Le débat autour du franc CFA n’est pas nouveau. Il passionne autant qu’il divise. Pourquoi, en tant qu’artiste, avez-vous choisi de mettre votre plume et votre voix au service de ce combat ?
J’ai toujours considéré le Franc CFA comme une injustice, une forme d’exploitation, un symbole de domination et d’impérialisme. Ce n’est pas une question de Noirs contre Blancs, de Blancs contre Noirs. C’est une question d’humanisme. Il est inconcevable de ne pas avoir, en 2018, le monopole de sa propre monnaie, et que cette monnaie soit encore fabriquée en France et gérée par l’État français. Sans souveraineté économique, vous n’êtes pas libres. Il est donc temps que l’Afrique créé, gère et sécurise sa propre monnaie.
Plusieurs économistes, notamment africains, considèrent le franc CFA comme un gage de stabilité et de sécurité économique pour les 15 pays qui l’utilisent. Que pensez-vous de cet argument ?

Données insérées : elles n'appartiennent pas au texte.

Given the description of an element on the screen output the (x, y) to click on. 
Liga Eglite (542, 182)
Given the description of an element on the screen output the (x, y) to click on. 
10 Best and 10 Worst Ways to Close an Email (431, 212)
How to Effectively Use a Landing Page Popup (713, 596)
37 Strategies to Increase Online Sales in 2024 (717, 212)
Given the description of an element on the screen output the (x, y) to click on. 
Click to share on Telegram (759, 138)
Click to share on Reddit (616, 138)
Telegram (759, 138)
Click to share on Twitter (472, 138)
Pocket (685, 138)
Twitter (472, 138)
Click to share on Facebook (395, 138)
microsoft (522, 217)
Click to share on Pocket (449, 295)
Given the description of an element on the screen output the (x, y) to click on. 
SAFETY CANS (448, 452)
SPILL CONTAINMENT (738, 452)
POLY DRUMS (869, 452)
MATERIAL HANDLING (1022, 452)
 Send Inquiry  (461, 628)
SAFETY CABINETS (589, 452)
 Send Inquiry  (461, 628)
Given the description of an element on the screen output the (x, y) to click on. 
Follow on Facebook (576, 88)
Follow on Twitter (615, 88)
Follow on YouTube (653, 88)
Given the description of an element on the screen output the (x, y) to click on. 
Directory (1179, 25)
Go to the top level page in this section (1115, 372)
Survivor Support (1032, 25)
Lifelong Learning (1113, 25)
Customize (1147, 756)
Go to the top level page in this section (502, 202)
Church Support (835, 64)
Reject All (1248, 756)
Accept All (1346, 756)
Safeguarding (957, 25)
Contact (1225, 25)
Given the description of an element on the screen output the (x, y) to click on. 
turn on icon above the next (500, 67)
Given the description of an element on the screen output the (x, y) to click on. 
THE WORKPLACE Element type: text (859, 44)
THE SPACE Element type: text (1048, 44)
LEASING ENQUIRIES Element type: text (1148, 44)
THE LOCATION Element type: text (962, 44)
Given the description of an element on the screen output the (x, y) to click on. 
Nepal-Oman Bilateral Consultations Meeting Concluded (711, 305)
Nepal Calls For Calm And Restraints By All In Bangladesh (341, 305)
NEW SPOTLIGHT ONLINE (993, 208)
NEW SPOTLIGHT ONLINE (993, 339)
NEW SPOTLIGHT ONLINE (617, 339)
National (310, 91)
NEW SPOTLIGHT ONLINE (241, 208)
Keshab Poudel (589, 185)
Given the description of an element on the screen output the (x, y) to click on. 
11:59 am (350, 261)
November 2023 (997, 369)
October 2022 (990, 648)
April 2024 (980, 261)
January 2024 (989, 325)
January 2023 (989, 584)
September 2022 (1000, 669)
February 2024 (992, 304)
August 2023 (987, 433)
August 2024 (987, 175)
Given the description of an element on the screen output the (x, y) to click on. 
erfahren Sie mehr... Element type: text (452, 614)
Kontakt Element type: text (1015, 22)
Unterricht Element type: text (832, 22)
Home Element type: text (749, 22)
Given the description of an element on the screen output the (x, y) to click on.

L’argument de la stabilité économique sonne comme une menace. Il est utilisé pour faire peur. C’est une façon de dire aux Africains : « Contentez-vous de ce que vous avez. L’Afrique est fragile et ne doit pas retomber dans les drames qu’elle a connus. » Ce discours empêche les peuples africains de prendre leur envol, de désirer la liberté. Il permet aussi de calmer la révolution qui est en cours sur cette question. C’est en tout cas ma conception des choses.
Dans votre clip 7 minutes contre le CFA, les artistes parlent d’« esclavage économique » et dénoncent la subsistance de cette « monnaie du colon » en français. N’est-il pas paradoxal de s’attaquer aux vestiges de la colonisation dans la langue du colon ?
La langue française fait partie de notre histoire. Nous l’apprenons à l’école et même si elle reste un symbole de la colonisation, il faut être capable d’accepter son destin. On s’en sert pour faire passer des messages et pour réunir les peuples, tout en conservant nos langues locales car on ne pourra jamais appuyer notre développement sur des langues qui ne sont pas les nôtres.
C’est pour cette raison que vous avez choisi de chanter en wolof plutôt qu’en français dans ce clip ?
Ceux qui chantent en bambara représentent le Mali. D’autres chantent en français. Il fallait qu’un artiste représente le Sénégal. L’idée, c’était de faire ressentir à la jeunesse ce désir que nous avons de mener un combat ensemble. On voulait aussi que les Africains puissent s’approprier cette chanson, qu’ils sachent qu’il y a cette jeunesse prête à s’unir au-delà des langues et des frontières. Et même si ce clip s’adresse d’abord à la jeunesse africaine, toutes les personnes aimant la justice et l’humanisme devraient se sentir concernées.
Qu’apporteraient l’abolition du franc CFA et la création d’une monnaie africaine, telles que vous les réclamez, à la jeunesse sénégalaise et, plus largement, à la jeunesse africaine ?
Symboliquement, l’abolition du franc CFA permettrait aux pays africains de savoir qu’ils sont capables de faire entendre leurs voix en s’unissant. La nouvelle génération a soif de liberté et de souveraineté. Nous sommes moins dans la soumission et davantage dans le désir de liberté que nos aînés. Internet offre aujourd’hui la possibilité de créer des vents de révolte… C’est pourquoi je suis très optimiste. Je pense qu’il est possible de changer les choses et de donner à l’Afrique la place qu’elle mérite dans ce monde.